The Effects and Regulatory Mechanism of Flavonoids from Stems and Leaves of Scutellaria baicalensis Georgi in Promoting Neurogenesis and Improving Memory Impairment Mediated by the BDNF-ERK-CREB Signaling Pathway in Rats.

Abstract

It is well known that Alzheimer's Disease (AD) is a neurodegenerative disease accompanied by memory impairment and major pathological changes of the extracellular Senile Plaque (SP) and intracellular Neurofibrillary Tangles (NFTs). However, many pieces of evidence indicate that neurogenesis disorders are also regarded as a new opinion in AD. This study aims to investigate the effects and regulatory mechanism of flavonoids from the stems and leaves of Scutellaria baicalensis Georgi in promoting neurogenesis and improving memory impairment mediated by BDNF-ERK-CREB signaling pathway in rats. Male Wistar rats were intracerebroventricularly injected with amyloid-beta protein 25-35 (Aβ25-35) in combination with Aluminum Trichloride (Alcl3) and recombinant human transforming growth factor-β1 (RHTGF-β1) (composited Aβ), to establish an AD model.
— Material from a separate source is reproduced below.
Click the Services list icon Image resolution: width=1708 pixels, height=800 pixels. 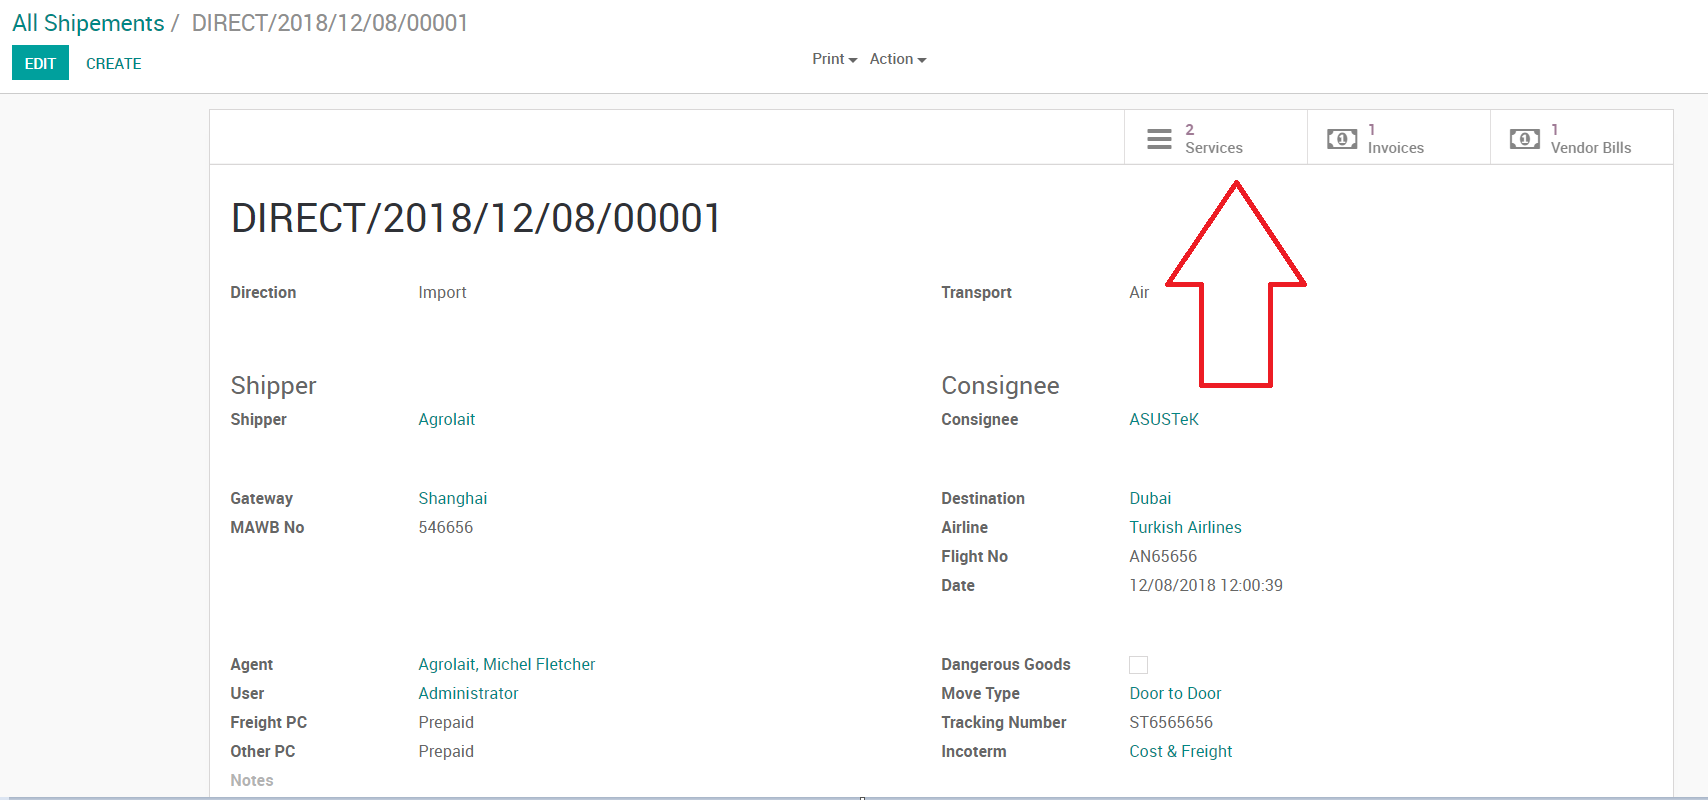(1159, 139)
Morris water maze was used to screen AD model rats and measure the learning and memory ability of model rats. The expression of Ki67 protein, which is involved in cell neurogenesis, in the hippocampal gyrus of rats was detected by the immunohistochemical method. The mRNA and protein expression levels of Grb2, SOS1, Ras, ERK, and BDNF, in the BDNF-ERK-CREB signaling pathway, in the hippocampus and cerebral cortex regions of rats were assayed by the Quantitative real-time PCR (qPCR) and Western blotting methods, respectively. Intracerebroventricular injection of composited Aβ could induce rats' memory impairment, decrease the protein expression of Ki67 in the hippocampal gyrus, and increase the mRNA and protein expression levels of Grb2, SOS1, Ras, ERK, and BDNF in the hippocampus and cerebral cortex. However, SSF could significantly ameliorate rats' memory impairment induced by composited Aβ, lower the Ki67 protein expression in the hippocampal gyrus, and regulate the abnormal mRNA and protein expression levels of Grb2, SOS1, Ras, ERK and BDNF in the hippocampus and cerebral cortex regions of rat brains. Composited Aβ induced memory impairment, decreased neurogenesis and initiated the abnormal mRNA and protein expressions of Grb2, SOS1, Ras, ERK, and BDNF in the BDNF- ERK-CREB signaling pathway. The effects of SSF in promoting neurogenesis and improving memory impairment may be related to the regulation of the abnormal expressions of Grb2, SOS1, Ras, ERK, and BDNF molecules in the BDNF-ERK-CREB signaling pathway.